The July 16 report is based on surveys and interviews with actuaries at 24 U.S. health plans covering 125 million group plan members and 12 million individual plan members.
Based on the input from actuaries, PwC projects healthcare costs for commercial payers will increase 8.5% year over year in the group market and 7.5% in the individual market.
“Commercial payers in 2026 will be asked to continue paying the ballooning bill for medical services and prescription drugs,” said the report’s authors. “Meanwhile, federal health policy and legislation likely will reduce federal spending on healthcare over the next 10 years, with an expected but unknown impact on medical cost trend in the future.”

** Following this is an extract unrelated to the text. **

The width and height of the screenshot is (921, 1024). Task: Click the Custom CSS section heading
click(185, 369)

Analysts outlined ways to improve cost trend pressure in the short term and recommended that health plans “put additional emphasis on cost-of-care programs to bring medical cost trend to a sustainable level.”
Six things to know:
1. The projected medical cost trend, or growth rate, in 2026 is in line with 2024 and 2025 levels.

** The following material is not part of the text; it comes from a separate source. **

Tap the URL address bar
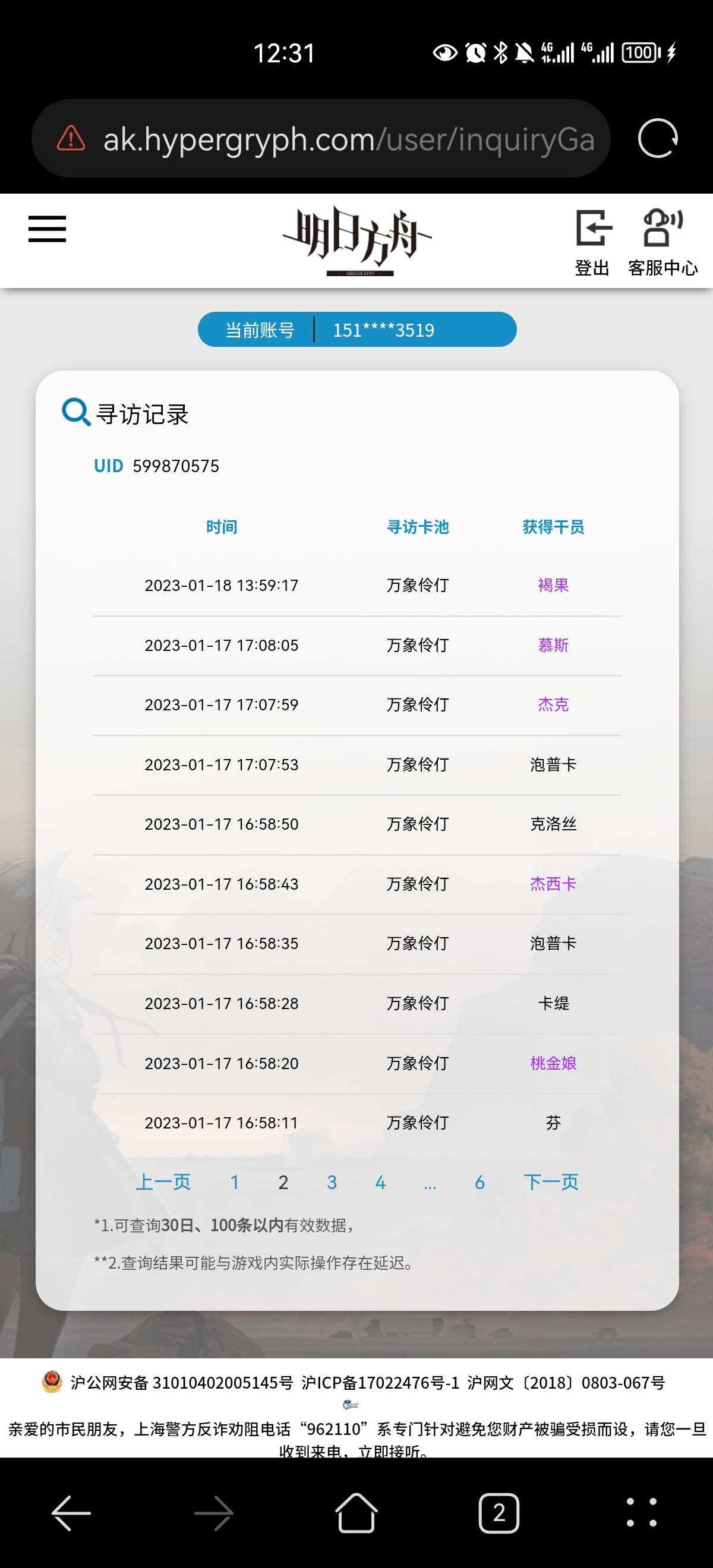Viewport: 713px width, 1568px height. click(x=347, y=140)
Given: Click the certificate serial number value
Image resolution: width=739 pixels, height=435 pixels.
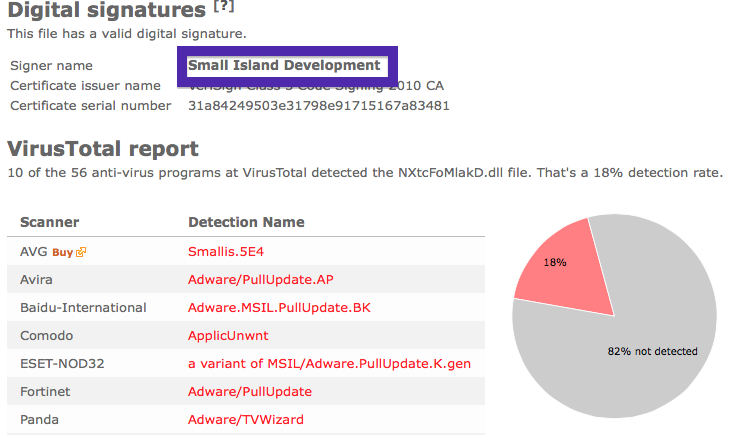Looking at the screenshot, I should point(319,106).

2. Many hospitals and health systems continue to face inflationary pressures, PwC analysts said, noting that average hospital year-end margins fell to 2.1% in 2024, compared with 7% in 2019 — and declined further in the first quarter of this year.
3. Amid rising costs, some hospitals and health systems have increased utilization and optimized their revenue cycle processes, PwC analysts said. They expect the incentive for organizations to rev up revenue cycle management will only grow as hospitals face impending declines in federal funding.
4. Behavioral health utilization is rising, PwC analysts said, noting that claims for inpatient and outpatient behavioral health services climbed nearly 80% and nearly 40%, respectively, between January 2023 and December 2024.
5. PwC analysis reported that U.S. drug spending grew from $437 billion to $487 billion in 2024 at net manufacturer prices. The study authors said drug spending is expected to continue to rise in the coming years due to growth in oncology, immunology, cardiovascular, obesity and diabetes drugs.
6. Health plans reported biosimilar adoption as the lead cost deflator amid rising drug costs. Additionally, three out of four health plan actuaries interviewed cited managing the total cost of care as a top deflator.